→ **TASK ITEM**: Provide only the number of lines below that hold "value".
Segment Start: SUPPLIED MATERIAL
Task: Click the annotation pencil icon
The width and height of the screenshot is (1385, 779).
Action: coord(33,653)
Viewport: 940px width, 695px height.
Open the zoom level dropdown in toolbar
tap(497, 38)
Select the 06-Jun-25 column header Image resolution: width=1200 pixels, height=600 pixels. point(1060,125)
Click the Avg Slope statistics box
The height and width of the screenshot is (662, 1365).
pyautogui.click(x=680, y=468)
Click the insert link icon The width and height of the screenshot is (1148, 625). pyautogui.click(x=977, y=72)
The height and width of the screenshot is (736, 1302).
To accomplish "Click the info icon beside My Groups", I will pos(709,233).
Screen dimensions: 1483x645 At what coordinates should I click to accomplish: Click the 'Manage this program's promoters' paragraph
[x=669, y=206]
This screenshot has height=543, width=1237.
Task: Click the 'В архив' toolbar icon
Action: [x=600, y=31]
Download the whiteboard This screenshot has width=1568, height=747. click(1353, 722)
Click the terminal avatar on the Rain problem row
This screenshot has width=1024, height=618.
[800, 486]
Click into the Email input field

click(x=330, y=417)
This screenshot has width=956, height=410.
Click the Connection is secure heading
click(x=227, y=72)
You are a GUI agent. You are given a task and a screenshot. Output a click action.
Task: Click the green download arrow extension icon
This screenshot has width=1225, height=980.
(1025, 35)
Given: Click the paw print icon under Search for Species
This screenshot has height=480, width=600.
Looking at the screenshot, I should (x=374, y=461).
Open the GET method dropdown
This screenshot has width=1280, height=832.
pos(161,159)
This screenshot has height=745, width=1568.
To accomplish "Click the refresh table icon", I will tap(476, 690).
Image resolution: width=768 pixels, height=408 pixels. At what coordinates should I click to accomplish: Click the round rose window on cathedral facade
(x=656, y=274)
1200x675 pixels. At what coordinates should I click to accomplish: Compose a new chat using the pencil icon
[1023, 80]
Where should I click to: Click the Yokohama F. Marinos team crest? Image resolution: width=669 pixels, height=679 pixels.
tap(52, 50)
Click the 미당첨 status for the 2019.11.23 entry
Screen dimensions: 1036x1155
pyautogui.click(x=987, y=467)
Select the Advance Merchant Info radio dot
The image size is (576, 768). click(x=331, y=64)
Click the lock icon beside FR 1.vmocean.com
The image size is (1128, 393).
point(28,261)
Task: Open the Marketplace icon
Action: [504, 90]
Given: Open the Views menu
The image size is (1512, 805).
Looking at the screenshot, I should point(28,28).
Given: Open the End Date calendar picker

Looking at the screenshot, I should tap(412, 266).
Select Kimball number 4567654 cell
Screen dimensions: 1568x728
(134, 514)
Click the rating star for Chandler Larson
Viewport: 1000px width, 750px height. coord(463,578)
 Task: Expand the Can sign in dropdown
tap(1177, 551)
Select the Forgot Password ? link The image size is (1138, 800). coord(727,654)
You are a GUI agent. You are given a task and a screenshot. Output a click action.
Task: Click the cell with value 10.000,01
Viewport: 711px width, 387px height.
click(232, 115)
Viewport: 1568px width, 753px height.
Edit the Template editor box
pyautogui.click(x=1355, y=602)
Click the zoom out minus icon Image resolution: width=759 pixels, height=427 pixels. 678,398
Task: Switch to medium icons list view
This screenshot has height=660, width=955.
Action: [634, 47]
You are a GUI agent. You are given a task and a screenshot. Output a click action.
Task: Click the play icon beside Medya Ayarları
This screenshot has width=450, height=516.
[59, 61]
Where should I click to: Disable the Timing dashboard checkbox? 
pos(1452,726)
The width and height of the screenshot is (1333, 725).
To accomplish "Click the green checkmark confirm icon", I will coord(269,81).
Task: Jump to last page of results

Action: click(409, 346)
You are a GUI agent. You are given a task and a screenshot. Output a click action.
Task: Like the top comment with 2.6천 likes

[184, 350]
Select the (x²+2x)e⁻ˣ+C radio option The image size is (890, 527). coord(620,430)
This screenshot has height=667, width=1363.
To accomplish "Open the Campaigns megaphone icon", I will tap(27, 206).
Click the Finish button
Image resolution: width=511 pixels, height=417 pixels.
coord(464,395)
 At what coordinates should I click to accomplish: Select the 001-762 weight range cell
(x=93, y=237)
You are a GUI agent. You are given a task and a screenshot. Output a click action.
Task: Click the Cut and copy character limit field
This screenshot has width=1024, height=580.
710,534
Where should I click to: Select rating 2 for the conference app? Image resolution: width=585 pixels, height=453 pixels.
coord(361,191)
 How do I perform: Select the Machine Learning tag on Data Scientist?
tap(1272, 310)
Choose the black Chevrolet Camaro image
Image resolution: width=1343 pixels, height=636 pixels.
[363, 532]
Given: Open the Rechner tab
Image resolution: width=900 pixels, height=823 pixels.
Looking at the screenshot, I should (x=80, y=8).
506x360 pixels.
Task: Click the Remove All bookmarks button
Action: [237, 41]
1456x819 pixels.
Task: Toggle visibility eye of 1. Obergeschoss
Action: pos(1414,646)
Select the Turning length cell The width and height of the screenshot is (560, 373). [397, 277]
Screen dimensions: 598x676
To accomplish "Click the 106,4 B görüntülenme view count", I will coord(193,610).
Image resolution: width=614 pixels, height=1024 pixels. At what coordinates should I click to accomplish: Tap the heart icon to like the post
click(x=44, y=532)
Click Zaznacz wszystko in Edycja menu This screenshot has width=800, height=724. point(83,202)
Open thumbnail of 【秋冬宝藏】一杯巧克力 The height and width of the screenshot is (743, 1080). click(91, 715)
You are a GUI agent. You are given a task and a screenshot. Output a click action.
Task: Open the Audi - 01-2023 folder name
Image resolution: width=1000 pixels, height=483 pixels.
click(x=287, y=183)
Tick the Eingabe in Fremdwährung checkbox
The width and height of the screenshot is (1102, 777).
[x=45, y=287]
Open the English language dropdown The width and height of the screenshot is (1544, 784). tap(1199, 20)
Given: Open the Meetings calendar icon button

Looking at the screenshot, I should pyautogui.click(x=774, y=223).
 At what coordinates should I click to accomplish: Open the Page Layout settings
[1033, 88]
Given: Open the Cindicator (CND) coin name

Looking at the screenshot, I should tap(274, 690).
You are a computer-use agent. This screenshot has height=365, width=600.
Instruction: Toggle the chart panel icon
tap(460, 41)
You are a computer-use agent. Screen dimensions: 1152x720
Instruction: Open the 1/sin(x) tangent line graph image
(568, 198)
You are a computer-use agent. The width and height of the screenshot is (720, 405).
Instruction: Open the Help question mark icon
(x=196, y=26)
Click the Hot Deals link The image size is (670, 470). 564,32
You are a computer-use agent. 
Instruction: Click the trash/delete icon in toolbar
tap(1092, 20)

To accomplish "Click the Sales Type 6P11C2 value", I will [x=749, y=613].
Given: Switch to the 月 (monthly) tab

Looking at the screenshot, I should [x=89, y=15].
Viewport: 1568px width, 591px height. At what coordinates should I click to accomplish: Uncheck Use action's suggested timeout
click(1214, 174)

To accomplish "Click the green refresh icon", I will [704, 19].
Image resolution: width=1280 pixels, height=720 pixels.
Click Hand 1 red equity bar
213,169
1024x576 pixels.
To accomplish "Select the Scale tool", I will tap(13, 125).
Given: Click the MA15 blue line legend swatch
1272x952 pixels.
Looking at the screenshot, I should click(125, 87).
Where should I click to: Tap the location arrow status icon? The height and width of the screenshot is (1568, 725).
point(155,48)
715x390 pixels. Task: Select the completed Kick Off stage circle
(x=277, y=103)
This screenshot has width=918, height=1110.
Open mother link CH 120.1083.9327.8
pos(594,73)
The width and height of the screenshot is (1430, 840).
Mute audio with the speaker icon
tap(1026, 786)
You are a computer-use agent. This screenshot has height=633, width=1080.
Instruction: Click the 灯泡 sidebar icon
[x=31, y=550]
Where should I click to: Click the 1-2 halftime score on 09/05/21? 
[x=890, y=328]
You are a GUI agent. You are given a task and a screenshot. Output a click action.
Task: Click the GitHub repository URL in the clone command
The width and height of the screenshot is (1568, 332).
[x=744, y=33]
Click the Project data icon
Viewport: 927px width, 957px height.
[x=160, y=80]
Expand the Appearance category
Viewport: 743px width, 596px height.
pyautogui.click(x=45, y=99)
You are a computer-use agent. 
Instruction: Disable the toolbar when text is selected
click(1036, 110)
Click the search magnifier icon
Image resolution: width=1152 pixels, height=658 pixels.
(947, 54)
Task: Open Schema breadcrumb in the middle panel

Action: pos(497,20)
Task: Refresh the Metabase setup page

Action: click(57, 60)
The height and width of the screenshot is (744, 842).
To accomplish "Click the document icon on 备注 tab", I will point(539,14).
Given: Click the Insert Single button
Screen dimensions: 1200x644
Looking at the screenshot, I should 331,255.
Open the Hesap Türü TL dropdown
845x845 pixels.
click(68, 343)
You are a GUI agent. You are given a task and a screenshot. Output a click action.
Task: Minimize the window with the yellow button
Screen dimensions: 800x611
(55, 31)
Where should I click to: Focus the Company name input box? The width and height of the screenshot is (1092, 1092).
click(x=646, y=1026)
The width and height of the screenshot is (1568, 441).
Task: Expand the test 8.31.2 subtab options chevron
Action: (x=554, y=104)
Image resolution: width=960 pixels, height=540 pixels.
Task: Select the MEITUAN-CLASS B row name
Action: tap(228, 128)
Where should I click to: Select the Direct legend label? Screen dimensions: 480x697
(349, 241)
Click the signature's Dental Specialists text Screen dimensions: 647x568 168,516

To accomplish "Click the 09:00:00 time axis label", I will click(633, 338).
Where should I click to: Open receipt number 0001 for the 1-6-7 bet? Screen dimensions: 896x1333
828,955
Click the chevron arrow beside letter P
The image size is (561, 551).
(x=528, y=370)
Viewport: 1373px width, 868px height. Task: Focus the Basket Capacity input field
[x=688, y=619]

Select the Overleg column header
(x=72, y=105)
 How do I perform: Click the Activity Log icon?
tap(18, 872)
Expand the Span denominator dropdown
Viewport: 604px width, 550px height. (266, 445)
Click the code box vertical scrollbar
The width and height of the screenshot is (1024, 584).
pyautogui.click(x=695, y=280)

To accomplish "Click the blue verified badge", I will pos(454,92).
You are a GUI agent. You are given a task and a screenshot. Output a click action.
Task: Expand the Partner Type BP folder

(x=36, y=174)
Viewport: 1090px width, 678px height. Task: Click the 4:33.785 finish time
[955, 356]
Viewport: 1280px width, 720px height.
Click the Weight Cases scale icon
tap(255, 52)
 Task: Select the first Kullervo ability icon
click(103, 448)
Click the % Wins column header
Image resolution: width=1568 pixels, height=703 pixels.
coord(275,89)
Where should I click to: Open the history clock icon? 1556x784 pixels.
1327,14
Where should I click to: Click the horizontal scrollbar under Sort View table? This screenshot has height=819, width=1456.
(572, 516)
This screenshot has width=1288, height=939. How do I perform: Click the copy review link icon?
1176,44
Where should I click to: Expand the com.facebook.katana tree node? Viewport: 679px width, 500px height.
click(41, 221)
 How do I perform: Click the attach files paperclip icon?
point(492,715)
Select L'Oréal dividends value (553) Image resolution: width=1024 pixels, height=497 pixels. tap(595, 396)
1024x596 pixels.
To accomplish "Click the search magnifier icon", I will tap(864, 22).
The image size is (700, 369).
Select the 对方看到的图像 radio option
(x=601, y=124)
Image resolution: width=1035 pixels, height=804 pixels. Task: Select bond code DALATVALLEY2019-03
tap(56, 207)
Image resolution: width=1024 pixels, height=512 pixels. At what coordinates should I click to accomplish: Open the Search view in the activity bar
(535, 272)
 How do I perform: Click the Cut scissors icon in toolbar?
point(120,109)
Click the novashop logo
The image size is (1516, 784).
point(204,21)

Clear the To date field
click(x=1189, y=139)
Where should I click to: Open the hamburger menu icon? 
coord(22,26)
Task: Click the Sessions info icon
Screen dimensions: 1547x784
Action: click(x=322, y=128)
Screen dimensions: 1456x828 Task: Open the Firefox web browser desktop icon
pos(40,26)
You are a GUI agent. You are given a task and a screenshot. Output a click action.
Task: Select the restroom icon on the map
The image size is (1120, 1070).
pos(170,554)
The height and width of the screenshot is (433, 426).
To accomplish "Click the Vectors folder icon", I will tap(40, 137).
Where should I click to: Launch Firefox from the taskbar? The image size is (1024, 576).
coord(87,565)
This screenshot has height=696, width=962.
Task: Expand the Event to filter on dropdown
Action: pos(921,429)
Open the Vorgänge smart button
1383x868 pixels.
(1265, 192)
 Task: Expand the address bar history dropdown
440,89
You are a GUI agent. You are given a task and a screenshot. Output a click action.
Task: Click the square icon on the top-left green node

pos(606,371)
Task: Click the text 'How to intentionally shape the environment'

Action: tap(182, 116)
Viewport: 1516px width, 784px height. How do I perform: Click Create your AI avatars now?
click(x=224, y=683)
Segment End: SUPPLIED MATERIAL
→ **THE COMPLETED TASK**: 3